A romantic trip may seem like a big player in our courtship and relationship fantasies — hello, The Bachelor — but a new survey shows travel can actually a great way to end the honeymoon, too!

Travel search engine Liligo.com just released a travel trends report (commissioned by research org YouGov), and it showed that aside from traveling together, even just the stress from planning a trip along can be enough to make partners in a newer relationship veer toward a breakup.

These rather dire results show nearly a quarter of Americans agree that travel habits are a potential deal breaker in a relationship, and a third of millennials agree that travel habits could make or break a relationship (23 percent of Americans overall feel the same way).

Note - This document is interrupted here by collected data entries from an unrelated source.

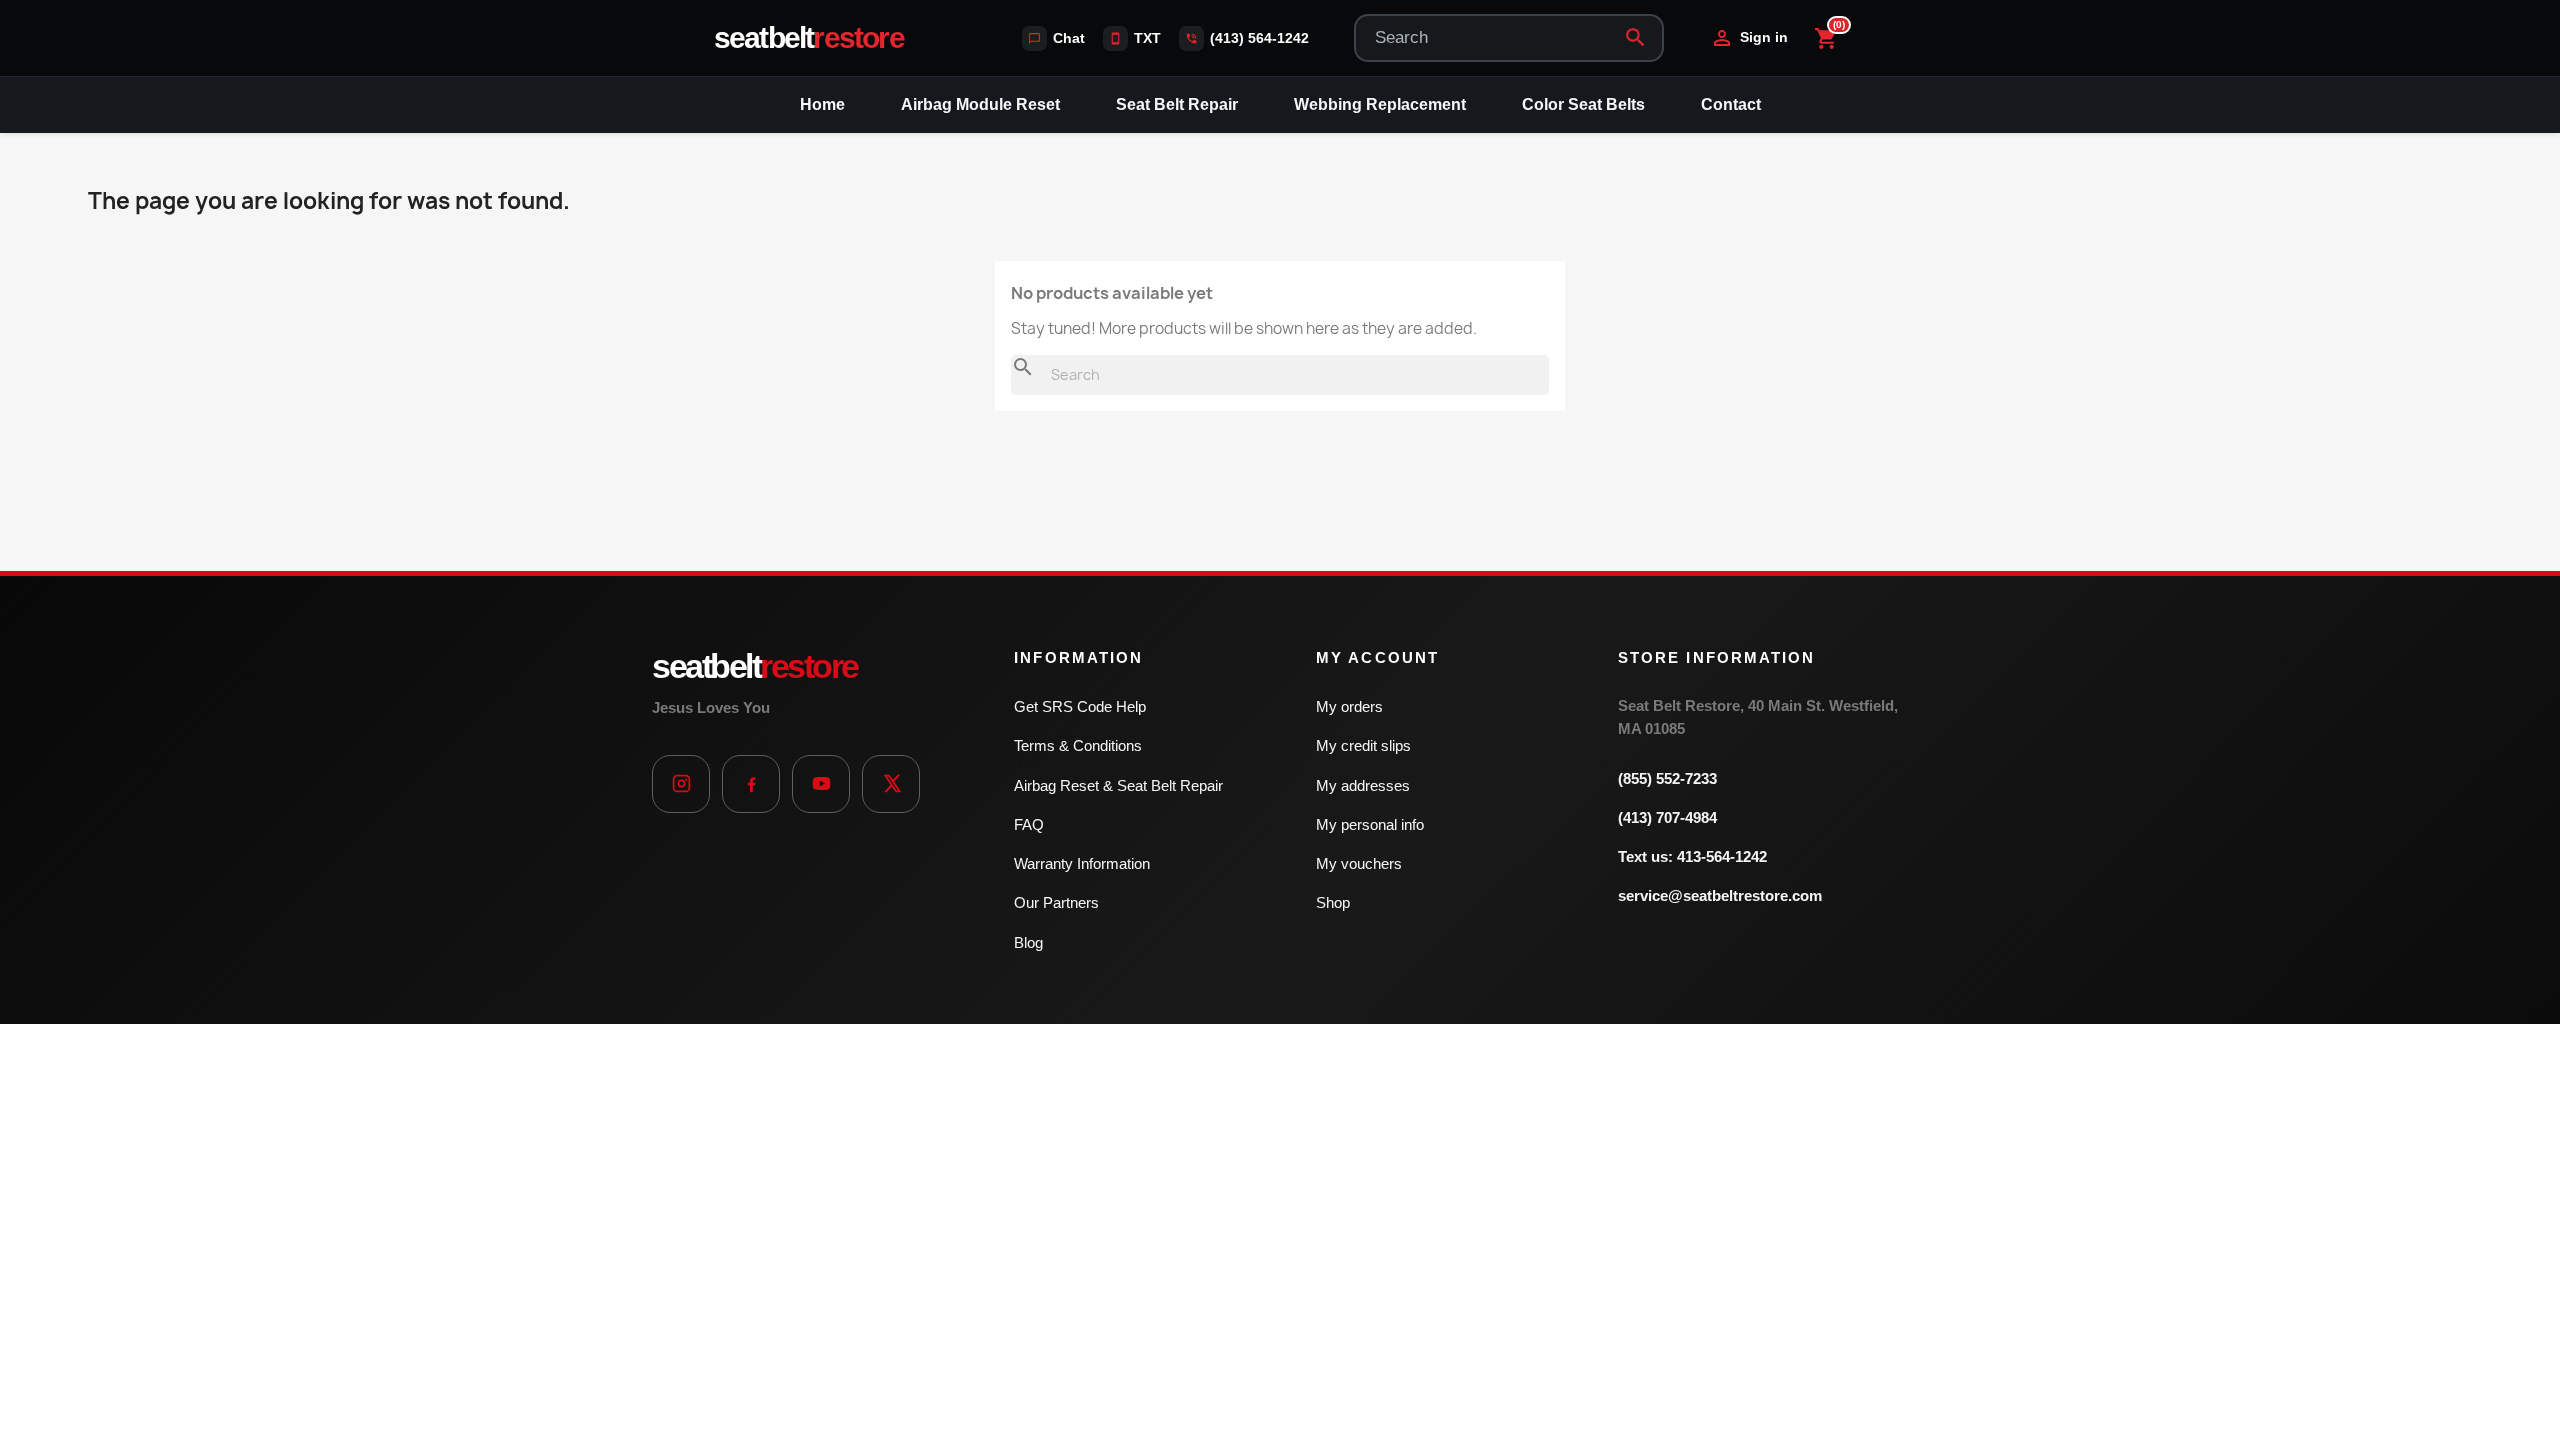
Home (822, 104)
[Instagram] (681, 784)
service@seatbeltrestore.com (1720, 895)
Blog (1028, 942)
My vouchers (1359, 863)
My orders (1349, 706)
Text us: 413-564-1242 (1692, 856)
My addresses (1363, 785)
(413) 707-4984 (1667, 817)
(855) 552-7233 (1667, 778)
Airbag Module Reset (980, 104)
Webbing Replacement (1380, 104)
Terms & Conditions (1078, 745)
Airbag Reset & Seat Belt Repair (1118, 785)
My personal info (1370, 824)
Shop (1333, 902)
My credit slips (1363, 745)
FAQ (1029, 824)
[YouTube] (821, 784)
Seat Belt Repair (1177, 104)
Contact (1731, 104)
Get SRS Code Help (1080, 706)
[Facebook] (751, 784)
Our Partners (1056, 902)
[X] (891, 784)
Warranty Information (1082, 863)
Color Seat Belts (1583, 104)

Even worse, one in 12 couples admits to having argued over poor travel planning, and one in eight women reveals she's gotten in a travel-related argument — as compared to just one in 20 men. This is even worse if you consider it comes at a time when Americans are traveling abroad ever more frequently — 2015 marked a 7.6 percent increase from the year before. Meaning, there’s a whole lot of relationships in a lot of trouble right about now thanks to good travel intentions!

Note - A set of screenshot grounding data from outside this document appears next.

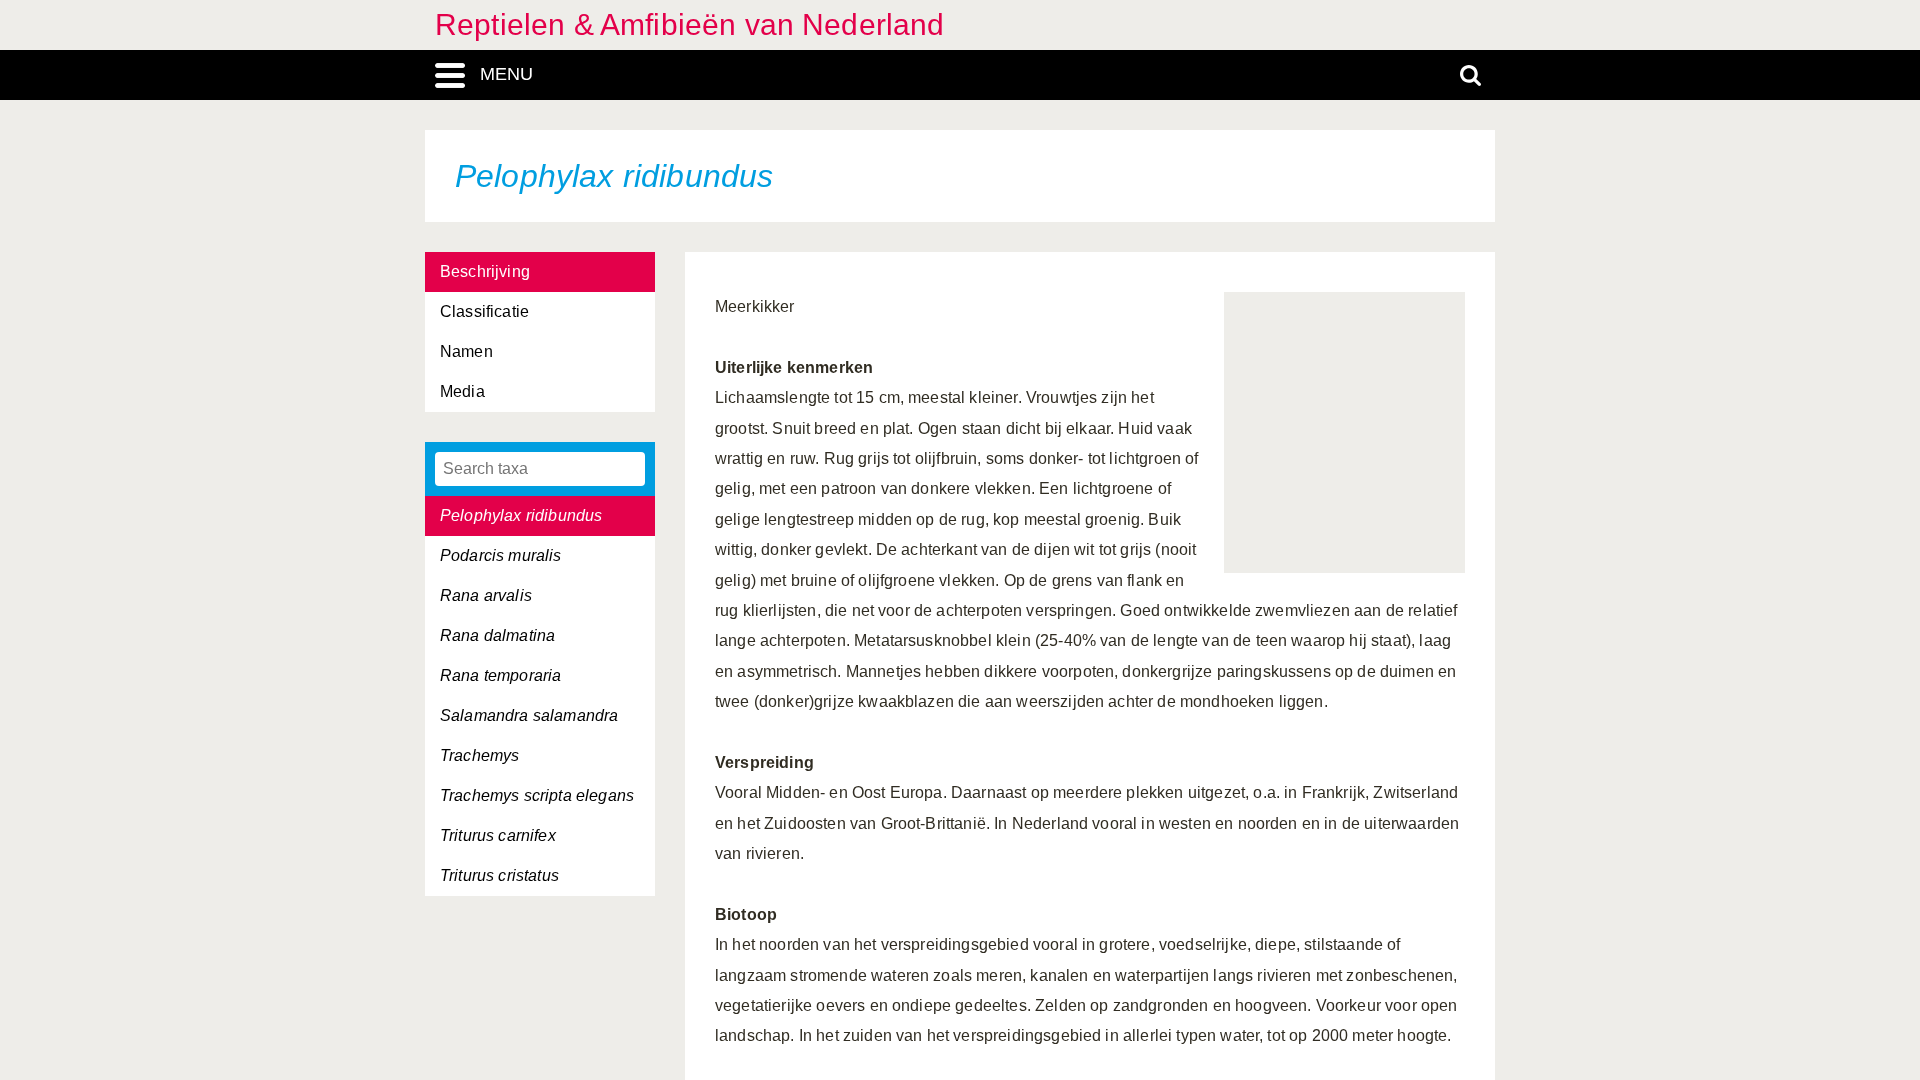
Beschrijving (485, 271)
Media (462, 391)
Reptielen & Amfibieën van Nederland (690, 24)
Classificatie (484, 311)
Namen (466, 351)
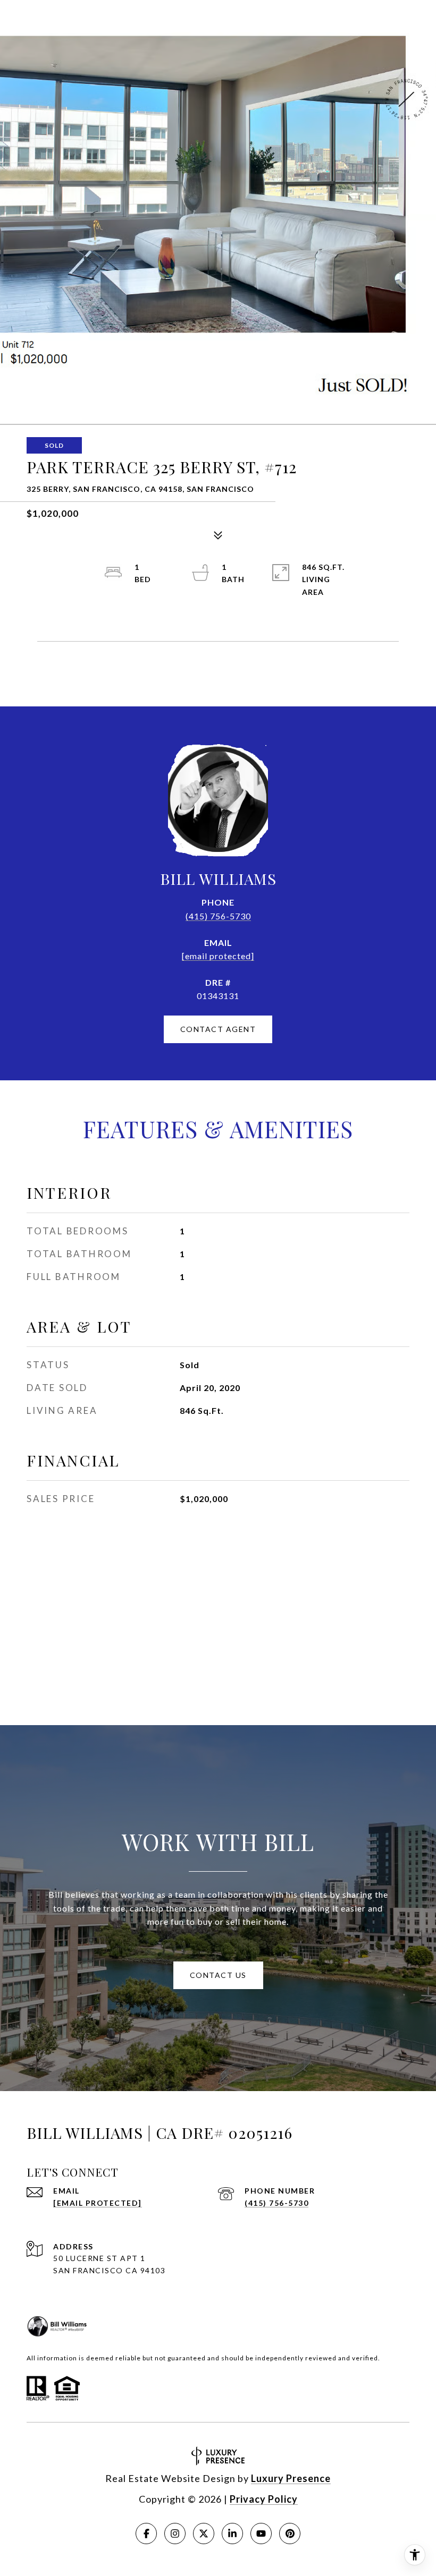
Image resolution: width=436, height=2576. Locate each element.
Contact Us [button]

How you travel is a great indicator of how you comport yourself in daily life — guard down, no filter — and this could expose vulnerable couples just starting out. “This is exactly why I send serious clients on make-or-break vacation dates within the first eight dates with people who have real potential [for] relationships,” says dating expert Laurel House, star of E!’s Famously Single. What your travel style and purpose is, how much you pack, what you pack, how you plan, where you plan on going, what you like to do, how you schedule (or don't) your time, how you treat those around you, how you wake up and go to sleep, how your attitude fluctuates, and what your interests and habits are will all come into play. “

House adds, "A vacation is an environment that encourages transparency — one that isn’t about being on all the time, but is instead about being real. You learn a lot about a person when traveling together."

Vacations can help filter out extraneous things surrounding new relationship allowing you to focus on your partner and get clear on if you are good for each other or not. But before you travel, be clear on your dating purpose, or you may end up traveling home solo!